WHAT TO WORK ON
Transcribe exactly, and only, the lines that fall between the line containing "Click the blue Alipay payment icon" and the last line of the material, both ends included, omitting any pictures.

PROVIDED ENTRIES
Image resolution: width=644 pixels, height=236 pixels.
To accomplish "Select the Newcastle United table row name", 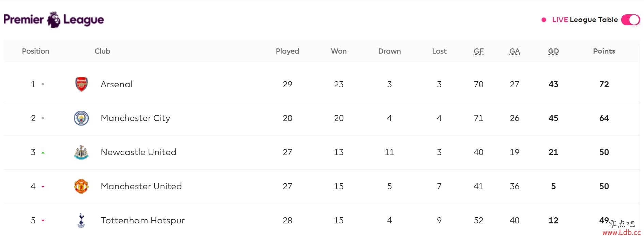I will pos(138,152).
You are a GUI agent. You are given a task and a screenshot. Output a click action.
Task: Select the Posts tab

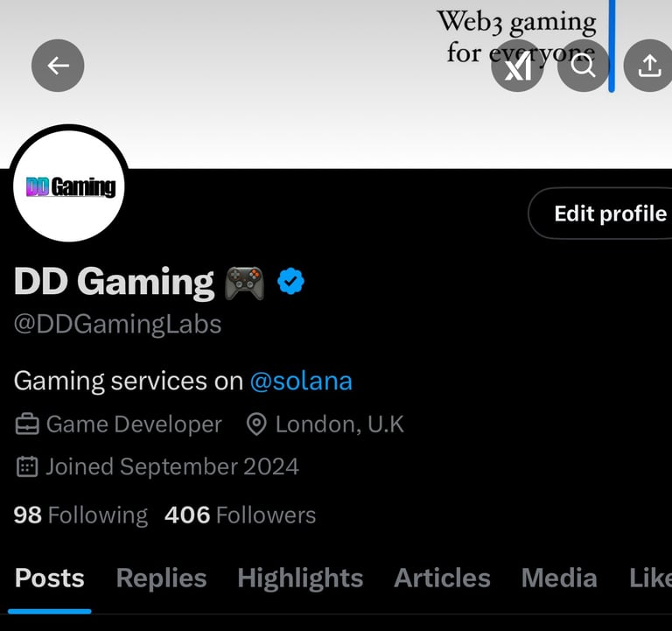tap(49, 578)
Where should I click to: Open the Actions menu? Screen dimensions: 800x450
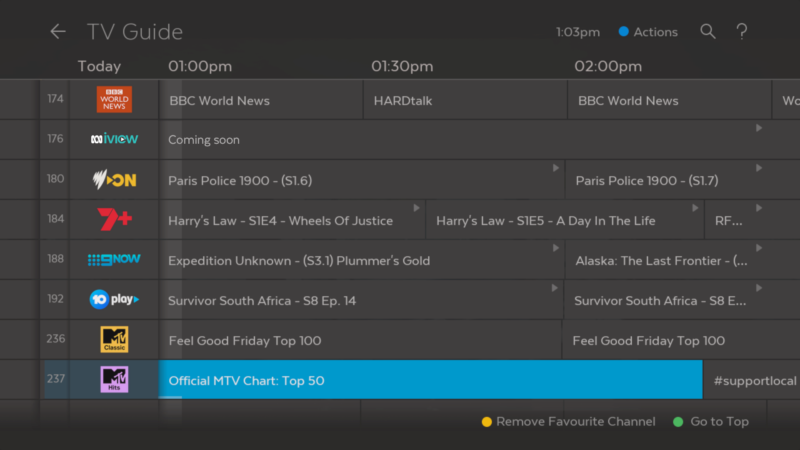(648, 32)
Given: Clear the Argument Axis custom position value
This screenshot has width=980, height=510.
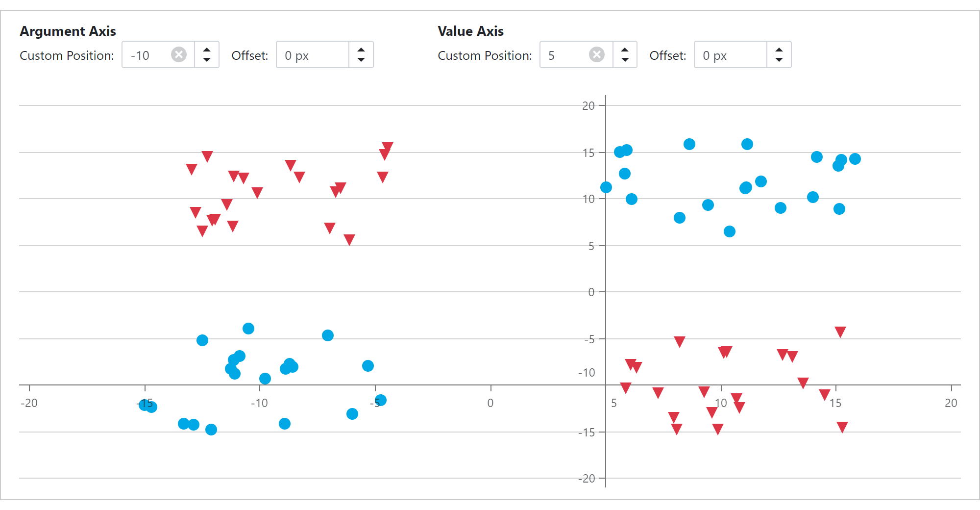Looking at the screenshot, I should click(x=179, y=55).
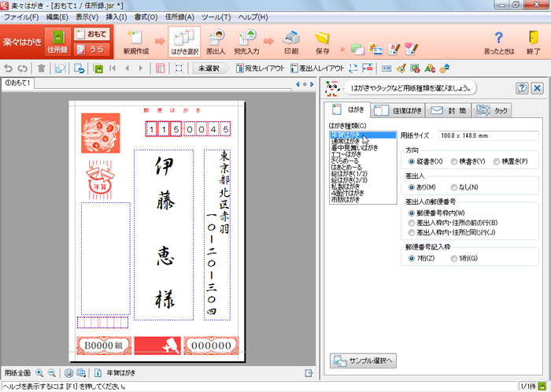Click the 新規作成 (new) icon

[135, 41]
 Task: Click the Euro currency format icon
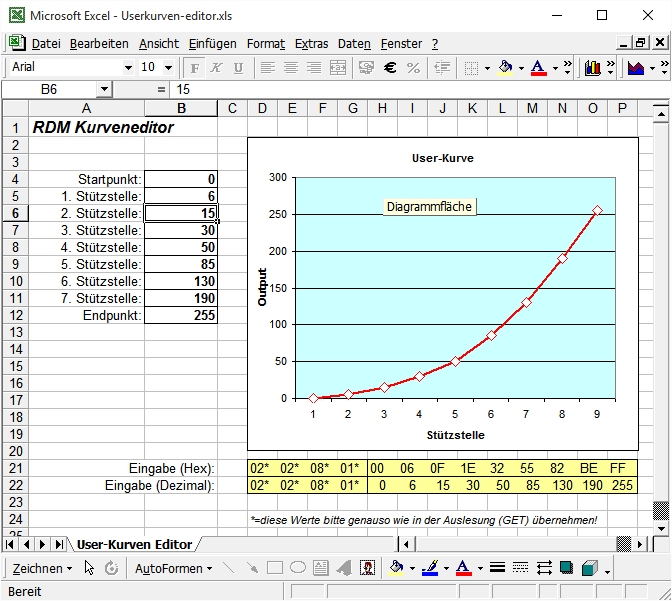click(x=390, y=68)
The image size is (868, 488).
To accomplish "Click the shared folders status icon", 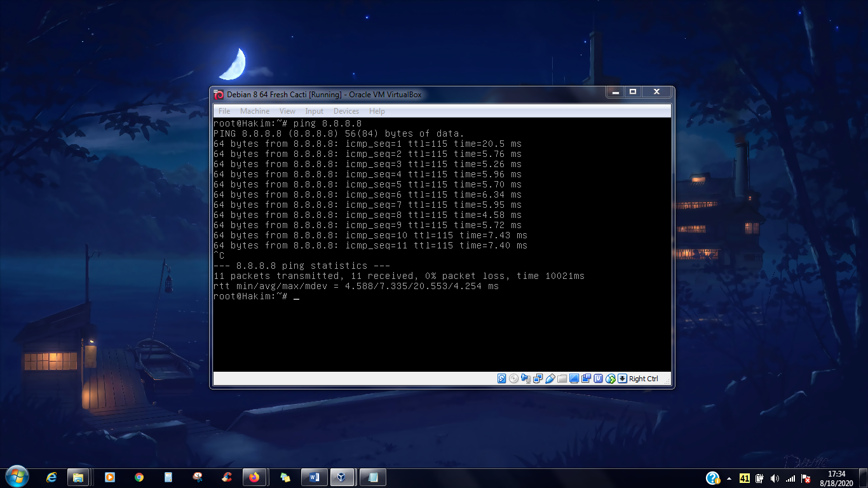I will click(x=562, y=379).
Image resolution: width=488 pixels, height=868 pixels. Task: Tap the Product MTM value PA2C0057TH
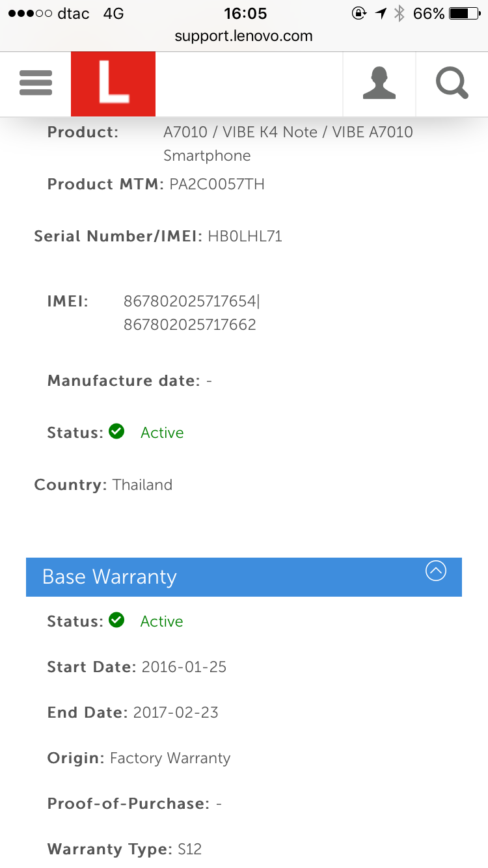click(x=217, y=184)
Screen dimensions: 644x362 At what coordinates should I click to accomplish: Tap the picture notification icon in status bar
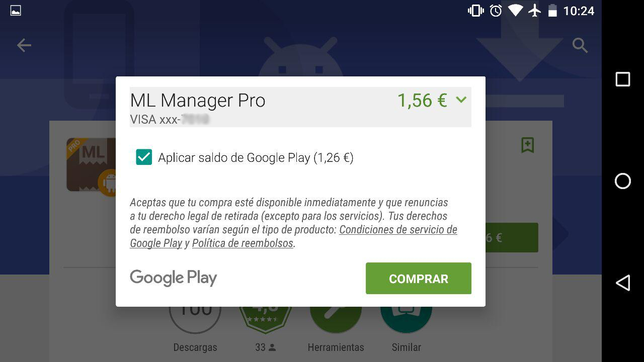[16, 11]
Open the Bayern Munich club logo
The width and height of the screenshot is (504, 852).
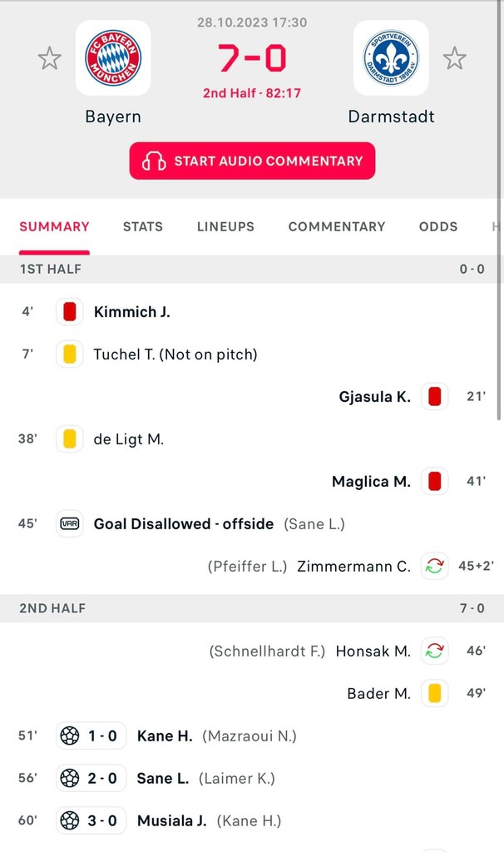click(113, 57)
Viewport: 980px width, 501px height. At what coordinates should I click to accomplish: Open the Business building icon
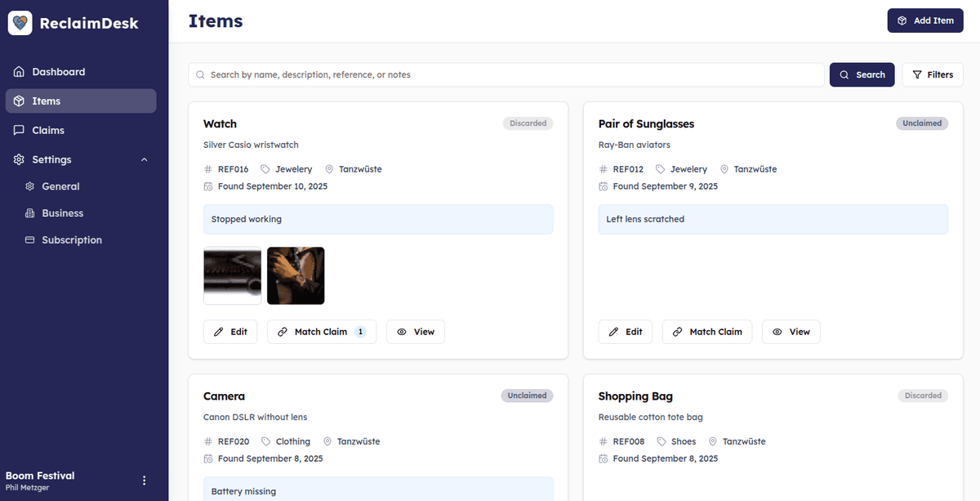click(x=30, y=213)
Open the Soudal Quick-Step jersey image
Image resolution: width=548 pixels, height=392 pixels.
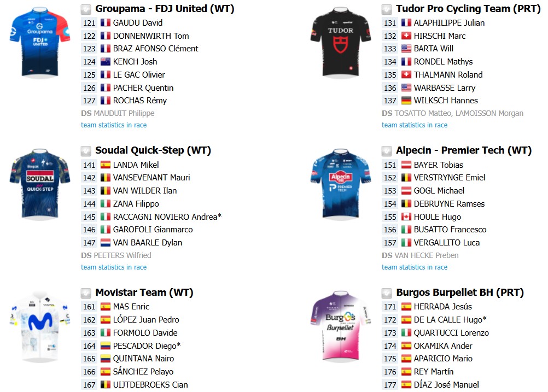[39, 184]

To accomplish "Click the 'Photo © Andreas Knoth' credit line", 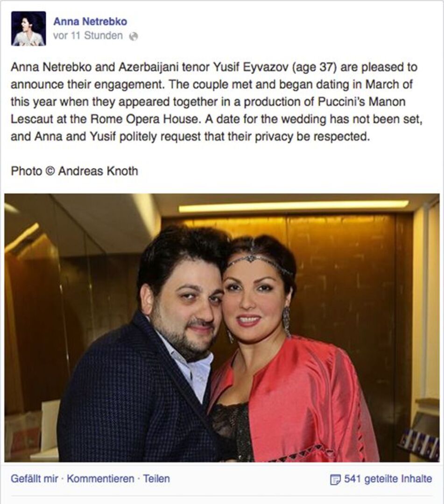I will click(x=75, y=171).
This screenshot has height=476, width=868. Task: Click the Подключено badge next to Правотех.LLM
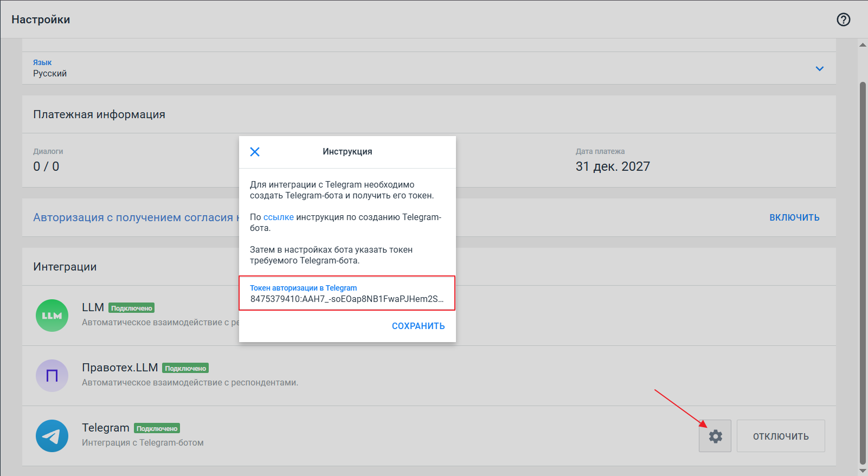click(185, 369)
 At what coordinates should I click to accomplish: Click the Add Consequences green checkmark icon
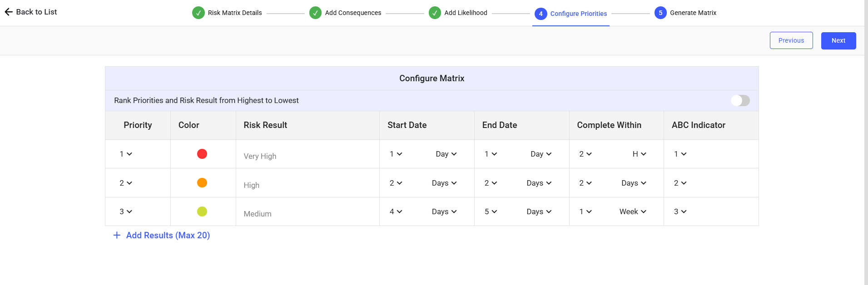click(x=315, y=13)
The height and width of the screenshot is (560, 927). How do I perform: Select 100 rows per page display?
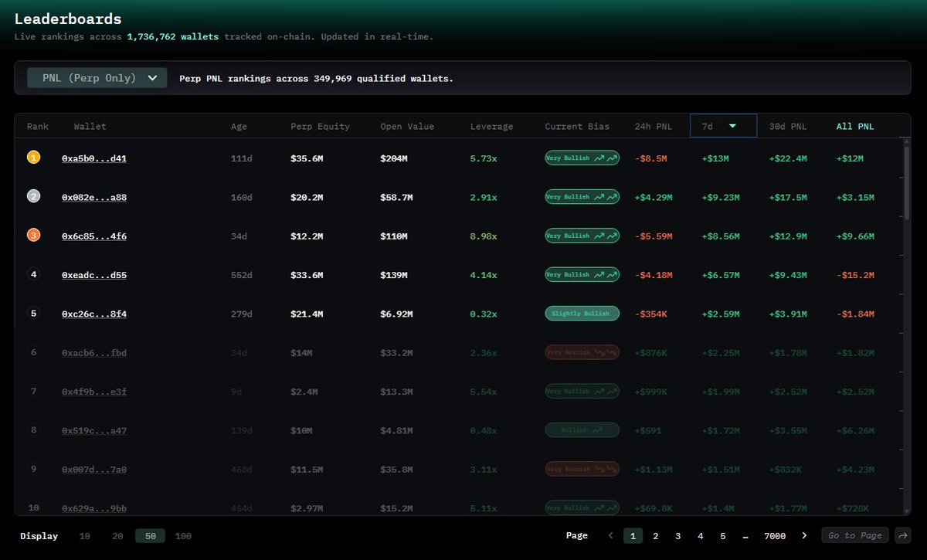click(183, 535)
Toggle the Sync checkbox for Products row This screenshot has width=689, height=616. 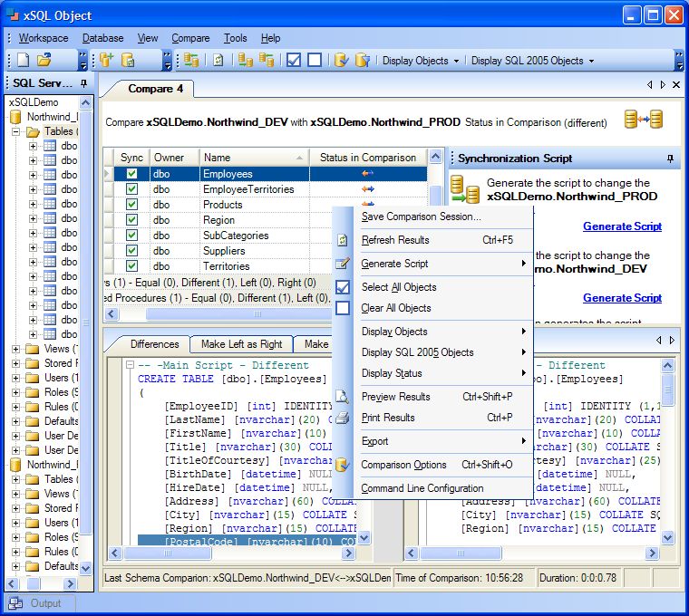pos(132,205)
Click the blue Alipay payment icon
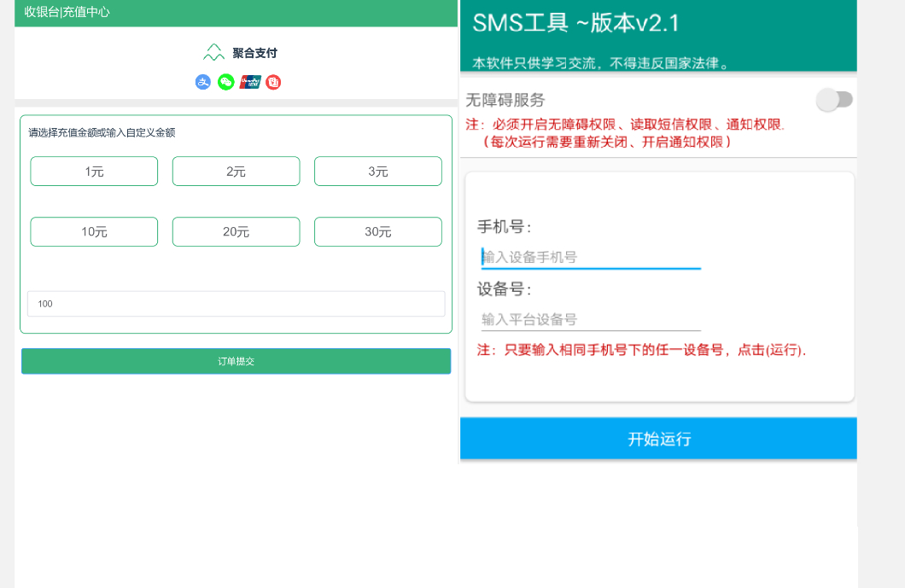Image resolution: width=905 pixels, height=588 pixels. 203,82
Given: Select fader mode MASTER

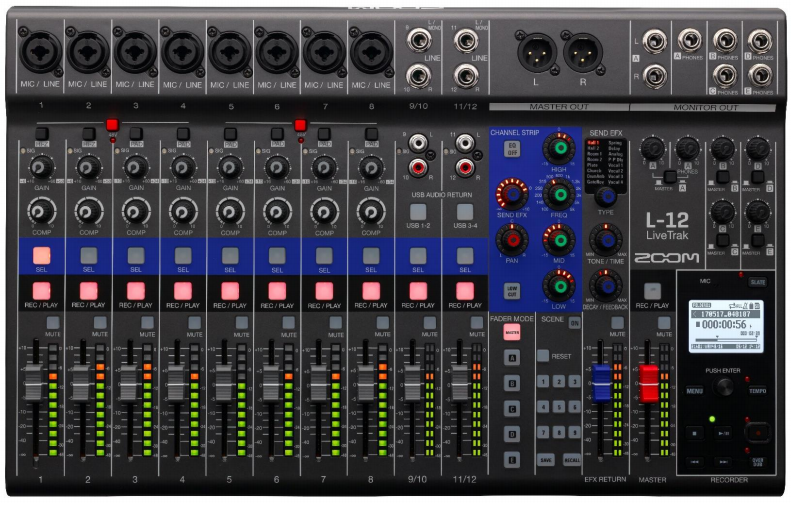Looking at the screenshot, I should point(511,333).
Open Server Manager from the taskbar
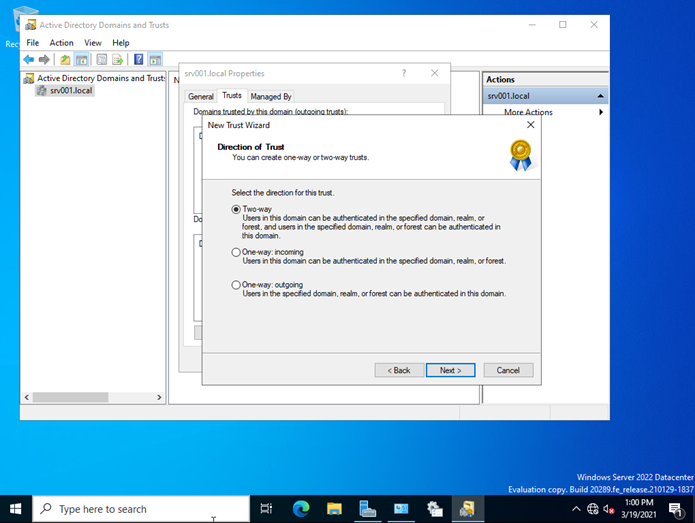Screen dimensions: 695x523 point(367,508)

EXPECTED ANSWER
Click the blue Alipay payment icon
Image resolution: width=905 pixels, height=588 pixels. 203,82
Given: Select fader mode MASTER

Looking at the screenshot, I should point(511,333).
Open Server Manager from the taskbar
Screen dimensions: 695x523 point(367,508)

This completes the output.